Karman başını salladı ve şöyle dedi:
“Yarbay Jegyll. Bu Karman. General Michelle bana her şeyi anlattı. Artık ben de senin gibiyim.”
“Anlıyorum. Bu çok rahatlatıcı. Geri kalanınıza gelince, bu kadar kaba bir selamlama için özür dilerim. Ben Jegyll’im. Ben Michelle’in yaveriyim ve onun niyetini biliyorum. Ben senin düşmanın değilim. Lütfen rahat olun.”
Jegyll bunu söyledi ve Sharma ile diğerleri kendilerini tanıttılar.
Bu olurken odayı okuyamayan ya da okumaya niyeti olmayan bir adam Jegyll’e çok açık bir soru sordu.
“Peki Jegyll ya da adın her neyse. Neden buradasın?”
Hey!? Zaza çılgına dönmüştü.
Sadece Zazaca değil, Karman ve Sharma da.
Reiz’in görgü eksikliği karşısında dili tutulmuştu.
Bu kişi Michelle’in yaveriydi. İmparatorluğun yönetici sınıfına ait en yüksek rütbeli bir soylu.
Ama yine de ona hiç saygısı yoktu.
Reiz bile bir şeyler söylemesi gerektiğini hissetti…

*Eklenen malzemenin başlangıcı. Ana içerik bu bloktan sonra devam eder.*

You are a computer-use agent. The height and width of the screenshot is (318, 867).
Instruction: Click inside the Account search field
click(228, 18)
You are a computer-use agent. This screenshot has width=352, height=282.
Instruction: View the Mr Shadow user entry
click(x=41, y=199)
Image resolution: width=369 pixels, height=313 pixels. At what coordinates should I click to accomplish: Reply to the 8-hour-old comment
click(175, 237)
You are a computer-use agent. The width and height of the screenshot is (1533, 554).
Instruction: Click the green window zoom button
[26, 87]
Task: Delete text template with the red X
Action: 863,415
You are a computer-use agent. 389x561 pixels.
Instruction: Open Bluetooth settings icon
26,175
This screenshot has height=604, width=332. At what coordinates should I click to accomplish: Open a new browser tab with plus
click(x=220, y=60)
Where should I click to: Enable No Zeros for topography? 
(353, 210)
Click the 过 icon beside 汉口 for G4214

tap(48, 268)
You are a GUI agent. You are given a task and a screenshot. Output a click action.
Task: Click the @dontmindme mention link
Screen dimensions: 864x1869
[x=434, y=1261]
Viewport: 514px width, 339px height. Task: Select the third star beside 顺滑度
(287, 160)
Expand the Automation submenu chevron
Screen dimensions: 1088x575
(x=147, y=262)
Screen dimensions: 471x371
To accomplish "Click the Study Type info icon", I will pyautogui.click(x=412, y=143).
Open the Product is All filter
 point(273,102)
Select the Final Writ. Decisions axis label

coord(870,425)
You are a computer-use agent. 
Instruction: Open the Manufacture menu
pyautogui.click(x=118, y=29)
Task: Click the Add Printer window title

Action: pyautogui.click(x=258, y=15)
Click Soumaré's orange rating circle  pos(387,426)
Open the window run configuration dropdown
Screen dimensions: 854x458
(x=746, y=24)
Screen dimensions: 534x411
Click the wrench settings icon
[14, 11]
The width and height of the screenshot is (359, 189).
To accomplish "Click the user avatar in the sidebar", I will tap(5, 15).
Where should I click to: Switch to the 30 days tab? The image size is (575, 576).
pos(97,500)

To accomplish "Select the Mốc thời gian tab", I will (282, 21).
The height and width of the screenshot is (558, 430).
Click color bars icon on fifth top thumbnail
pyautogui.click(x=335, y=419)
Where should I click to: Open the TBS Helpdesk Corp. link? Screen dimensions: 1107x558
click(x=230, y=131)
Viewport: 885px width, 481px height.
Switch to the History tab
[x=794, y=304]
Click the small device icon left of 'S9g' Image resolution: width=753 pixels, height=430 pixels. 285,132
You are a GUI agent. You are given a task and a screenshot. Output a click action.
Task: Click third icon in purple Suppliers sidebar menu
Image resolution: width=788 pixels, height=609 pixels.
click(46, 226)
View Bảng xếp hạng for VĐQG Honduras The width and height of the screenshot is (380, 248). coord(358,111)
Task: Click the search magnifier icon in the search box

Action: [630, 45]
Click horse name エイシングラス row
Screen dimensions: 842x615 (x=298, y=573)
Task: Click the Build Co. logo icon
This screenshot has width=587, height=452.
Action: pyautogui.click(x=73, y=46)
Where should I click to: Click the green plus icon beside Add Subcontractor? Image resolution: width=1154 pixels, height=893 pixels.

“Hayır, şimdi, Bay Reiz. Sakin ol. Ve Bay Veldora, biraz daha kibar olmaya çalışalım. Aslında tüm müzakerelerle biz ilgileneceğiz. Oraya gidip çocuklarla oynayabilirsin…”
dedi Rindo, hızla aralarına girerken.
“Ka-Hahahaha! Kusursuz bebek bakıcılığı yeteneğim sayesinde çocuklar zaten uyuyor. Ayrıca müzakereler çok önemli. Bunu bana bırakmalısın. Merak etme, işlerin ters gitmesine izin vermeyeceğim.”
Biz de bundan endişeleniyoruz!! Veldora’yı tanıyan herkes bunu düşünüyordu.
Ancak hiçbiri bunu yüksek sesle dile getirmedi.
“Hohohoho. Lord Veldora’nın bu kadar alçak bir şey yapmasına izin veremeyiz.”
“Evet-evet Usta. Güzel bir odamız hazırlandı. Neden gidip biraz dinlenmiyorsun?”
“Hmm. Umarım sadece benden kurtulmaya çalışmıyorsundur…”
Veldora uzaklaşmaya başlarken mırıldandı ama sonra…
“B-bu doğru! Konuşmanın zamanı değil. General Michelle kaçırıldı!! Bana yardım etmelisin…’
Üzerlerine bu inanılmaz bombayı bırakırken Jegyll’in yüzü soldu.
Ve böylece durum bir anda daha da kötüye doğru değişti.